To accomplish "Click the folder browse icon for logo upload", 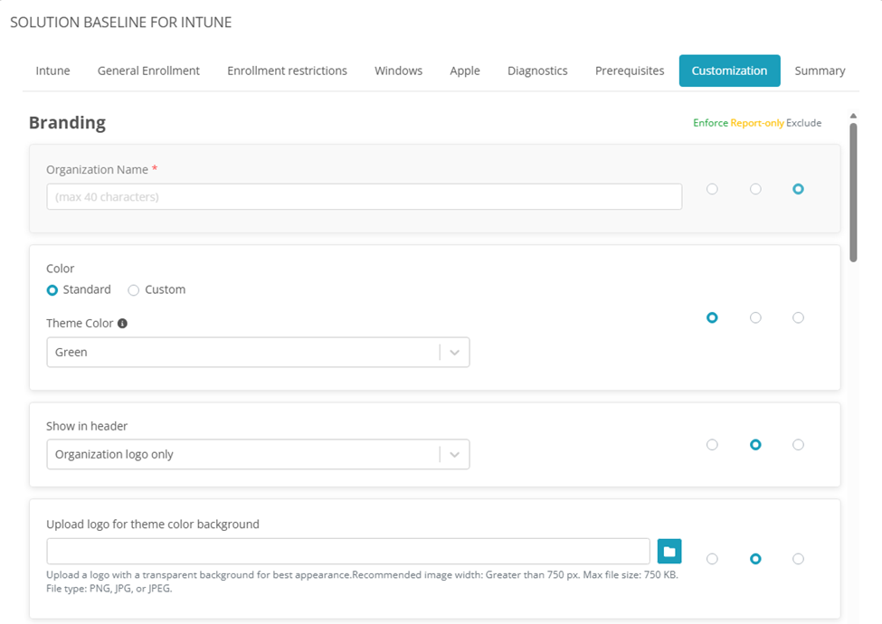I will (x=669, y=551).
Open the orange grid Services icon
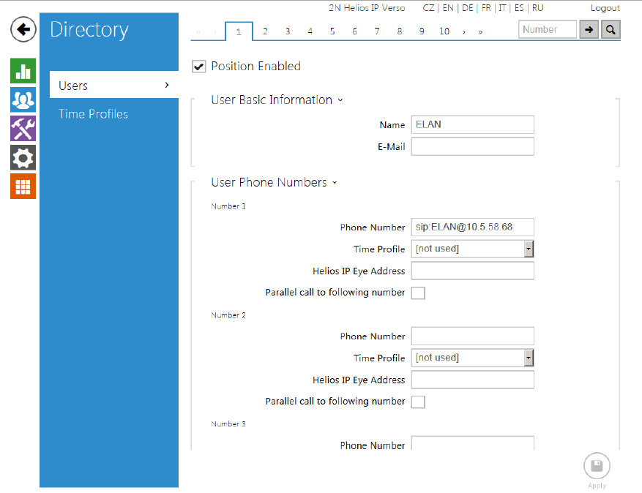The width and height of the screenshot is (642, 493). [23, 187]
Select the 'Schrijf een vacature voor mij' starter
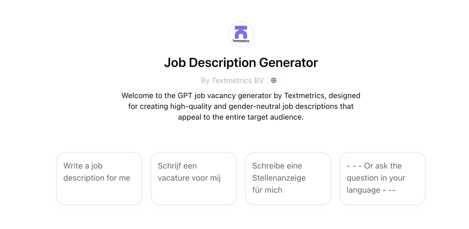The image size is (469, 229). pyautogui.click(x=194, y=178)
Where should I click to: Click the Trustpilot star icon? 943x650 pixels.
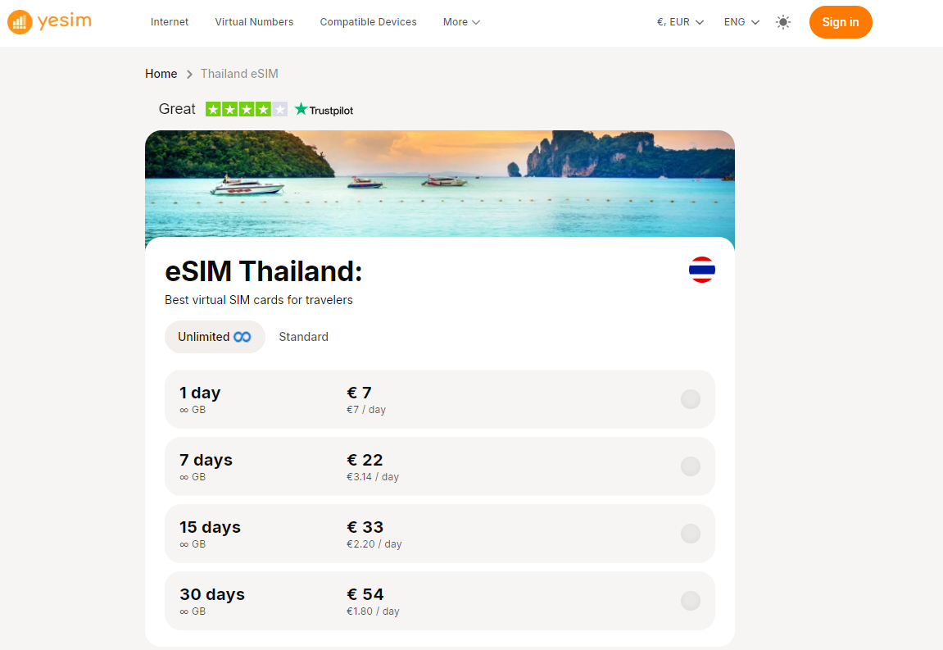pyautogui.click(x=301, y=108)
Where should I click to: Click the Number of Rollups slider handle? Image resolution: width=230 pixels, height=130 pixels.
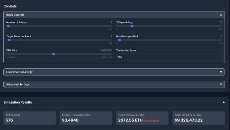point(8,26)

▸ PROBLEM REQUIREMENTS: Set down the line containing "Where should I click to: Click the Number", then every later line through the end of the material, exactly as written; omit any picture.

▸ RESULT OF THE EXERCISE:
Where should I click to: Click the Number of Rollups slider handle? Image resolution: width=230 pixels, height=130 pixels.
point(8,26)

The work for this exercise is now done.